À midi, j’étais dans une agence de voyages, les yeux rivés sur des brochures de programmes de relocalisation pour seniors en Espagne. J’en avais conservé une, pliée en petit, cachée dans un tiroir.
Le consultant sourit par-dessus son bureau. « À quel genre de voyage pensez-vous ? »
« Pas un voyage », ai-je dit. « Un début. »
Cette semaine-là, Elena n’arrêtait pas d’appeler. J’ai ignoré toutes les sonneries.
« Maman, appelle-moi. »
« Maman, ça va ? »
« Maman, tu peux garder les jumeaux jeudi ? »
Puis finalement : « Maman, la banque veut discuter de quelque chose au sujet du prêt. »
Voilà. Pas de l’amour. Un besoin.
Mercredi, ma voisine Doris est venue m’apporter du café et je lui ai tout raconté. Elle m’avait vue, pendant des années, apporter des cadeaux, des provisions et de l’argent à Elena pour les secouristes.
Quand j’ai eu fini, elle a dit : « Alors arrêtez de financer la femme qui veut votre départ. »
J’ai donc fait plus que m’arrêter.
J’ai réservé un billet aller simple pour Barcelone.

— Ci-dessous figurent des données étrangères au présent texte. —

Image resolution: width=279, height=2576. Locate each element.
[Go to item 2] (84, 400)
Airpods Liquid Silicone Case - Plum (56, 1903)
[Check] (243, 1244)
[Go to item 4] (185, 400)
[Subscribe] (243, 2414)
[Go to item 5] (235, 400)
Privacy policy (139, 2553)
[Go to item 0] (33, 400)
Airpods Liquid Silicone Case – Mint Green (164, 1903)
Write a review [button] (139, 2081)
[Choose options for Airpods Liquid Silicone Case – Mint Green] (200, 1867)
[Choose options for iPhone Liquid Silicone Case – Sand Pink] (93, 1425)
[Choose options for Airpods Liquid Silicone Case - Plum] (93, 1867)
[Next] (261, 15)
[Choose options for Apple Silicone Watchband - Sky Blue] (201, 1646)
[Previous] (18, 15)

J’ai mis à jour mon testament.
J’ai annulé la police d’assurance que je payais pour Elena.
Et tard jeudi soir, je me suis assise à ma table à manger avec un stylo-plume et j’ai écrit la plus longue lettre de ma vie.
J’ai écrit sur la clinique. La voiture. Les frais de scolarité. L’appartement que j’avais contracté à crédit. Ma retraite, que j’avais réduite de plus en plus pour que la vie d’Elena reste confortable et sans soucis.
Mais la lettre n’était pas une supplique.
« Ma chère fille, » ai-je écrit, « tu as dit que le plus beau cadeau que je pouvais te faire était ma disparition, alors je te l’accorde. »
Derrière cette lettre, j’ai empilé toutes les copies importantes : le nouveau testament, la résiliation de l’assurance, les avis d’hypothèque et la fin de tous les liens financiers qu’elle pensait éternels.
Vendredi matin, Marcelo s’est présenté à mon appartement, à moitié rasé et terrifié.
« Olivia, je t’en prie, » dit-il. « Je sais qu’Elena a dépassé les bornes, mais ne nous fais pas ça. »
« La banque dit que vous examinez les documents relatifs à la maison. Nous avons juste besoin de temps. »
J’ai remarqué la sueur qui perlait à ses tempes et la panique qu’il n’aurait jamais imaginé que je puisse provoquer.
« Votre femme a été très claire », ai-je dit. « Ma présence est un fardeau. Je respecte ses souhaits. »
«Elle ne le pensait pas.»
« Elle m’a regardé droit dans les yeux et m’a dit que la mort serait plus facile. »
Il n’avait pas de réponse à cela.
Dimanche matin, mes valises étaient prêtes. Doris avait mon double des clés, les détails de mon départ et la grande enveloppe crème. Elle attendrait deux jours, puis se rendrait chez Elena pour lui remettre tout ce que j’avais laissé sur place.
À l’aéroport de Los Angeles, je me tenais à la porte d’embarquement, ma carte d’embarquement à la main, quarante-trois ans d’habitude me serrant les côtes. L’annonce finale de l’embarquement résonna dans les haut-parleurs.
Je ne me suis pas retourné.
Lorsque Doris est arrivée chez Elena, j’étais assise sur un balcon étroit à Barcelone, un verre de vin rouge à la main et mon téléphone posé face cachée sur la table.
Je savais exactement où se trouvait l’enveloppe.
Je savais exactement sur quel bureau il était posé.
Et lorsque mon téléphone s’est illuminé juste avant minuit, le nom d’Elena clignotant sans cesse sur l’écran, je l’ai laissé sonner.